TO DO –
The records below hold a stretch from the line with "Screen dimensions: 750x424" through the line with "Task: Expand Poloniex details chevron"; return exactly those lines, ends included, and nothing more.

/---

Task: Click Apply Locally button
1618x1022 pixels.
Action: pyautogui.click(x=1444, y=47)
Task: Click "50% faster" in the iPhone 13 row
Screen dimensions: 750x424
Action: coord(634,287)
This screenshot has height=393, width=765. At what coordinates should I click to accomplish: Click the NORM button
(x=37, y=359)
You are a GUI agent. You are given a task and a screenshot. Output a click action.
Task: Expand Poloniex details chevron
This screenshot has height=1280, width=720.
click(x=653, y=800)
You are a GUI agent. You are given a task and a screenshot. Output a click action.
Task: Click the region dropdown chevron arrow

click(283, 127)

\---
/---

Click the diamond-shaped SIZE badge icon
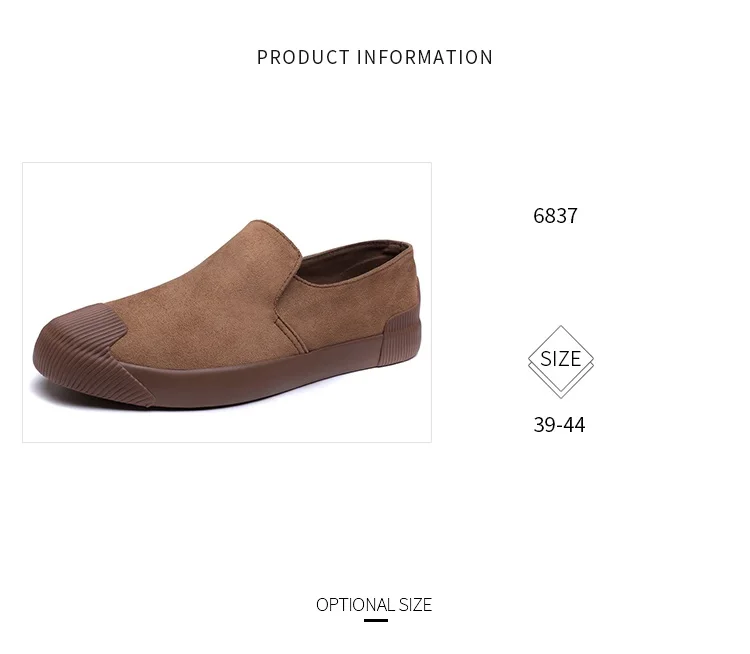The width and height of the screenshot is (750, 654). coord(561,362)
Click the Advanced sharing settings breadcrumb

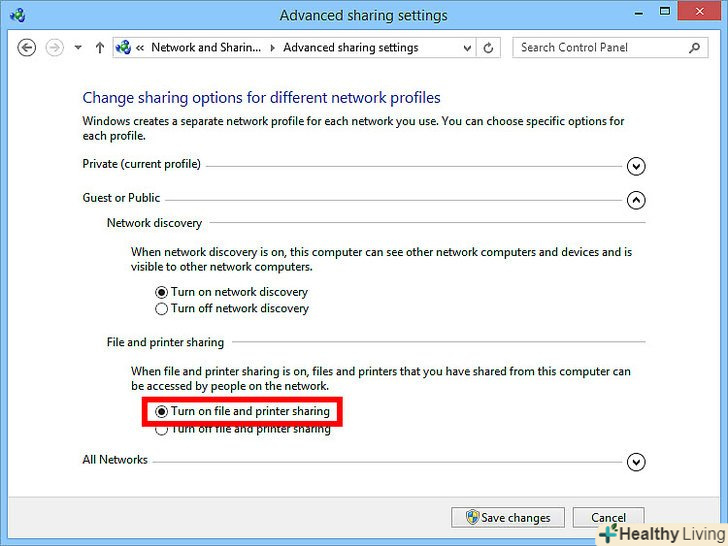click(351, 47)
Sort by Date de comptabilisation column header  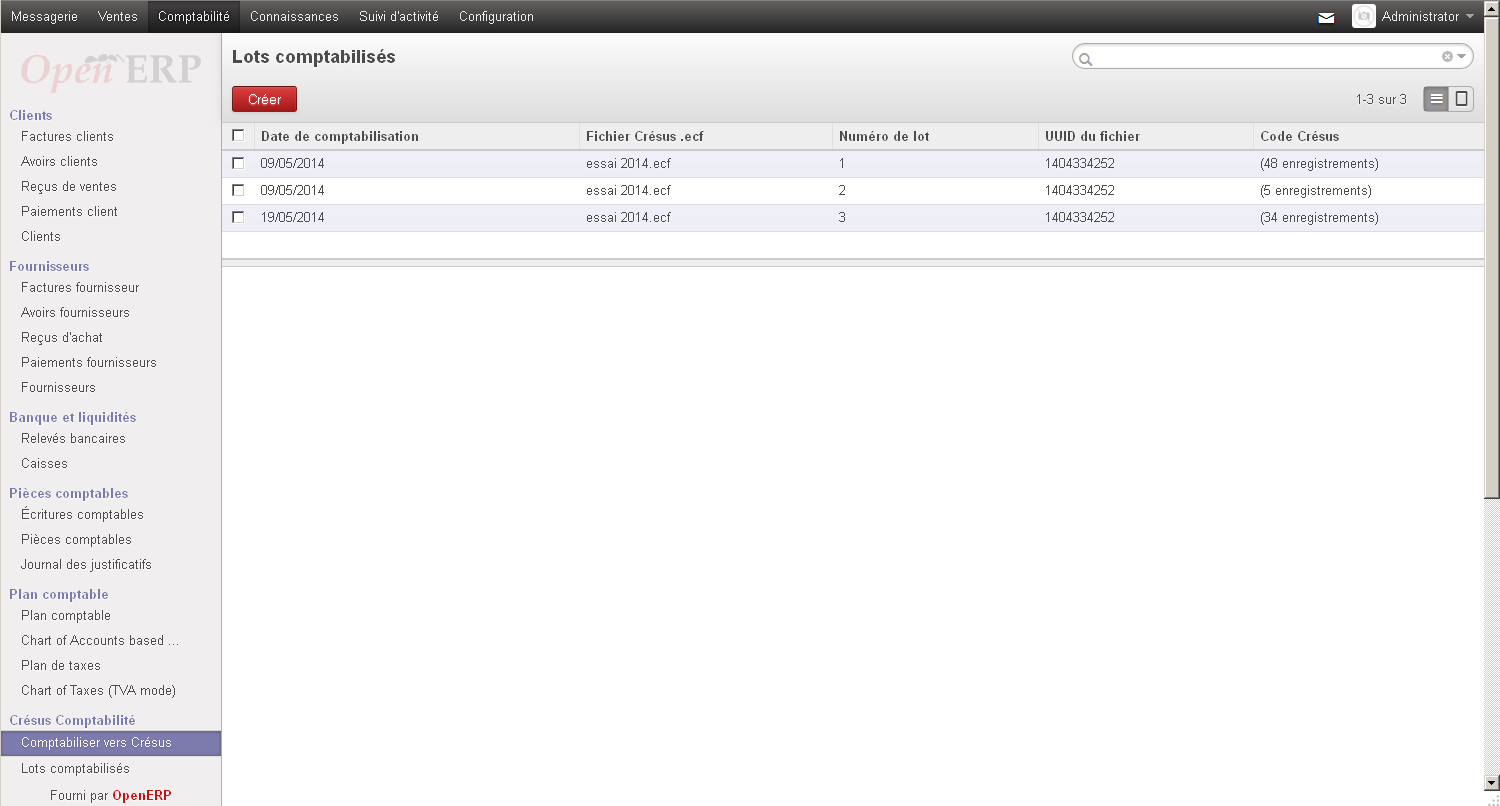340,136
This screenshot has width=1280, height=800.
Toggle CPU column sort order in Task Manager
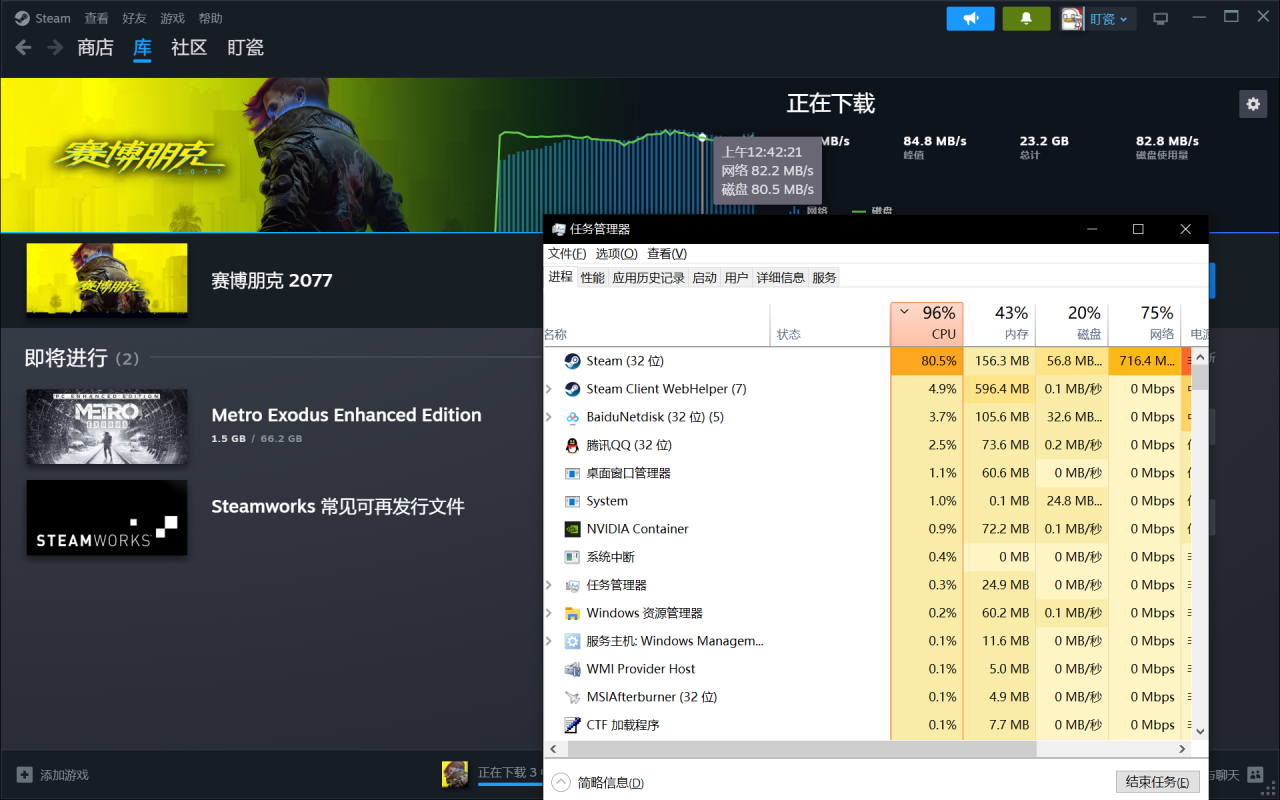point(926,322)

\---
/---

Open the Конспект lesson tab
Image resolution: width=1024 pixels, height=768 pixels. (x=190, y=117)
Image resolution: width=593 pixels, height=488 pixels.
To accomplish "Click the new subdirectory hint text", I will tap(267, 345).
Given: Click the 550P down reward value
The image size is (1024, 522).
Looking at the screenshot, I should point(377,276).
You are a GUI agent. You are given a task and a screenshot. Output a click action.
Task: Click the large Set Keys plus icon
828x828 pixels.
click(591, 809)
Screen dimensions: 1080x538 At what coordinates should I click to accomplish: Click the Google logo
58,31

\---

OUTPUT FOR THIS EXERCISE –
Screen dimensions: 750x424
Action: coord(634,287)
This screenshot has height=393, width=765. At what coordinates should I click to accomplish: Click the NORM button
(x=37, y=359)
You are a GUI agent. You are given a task and a screenshot. Output a click action.
Task: Expand Poloniex details chevron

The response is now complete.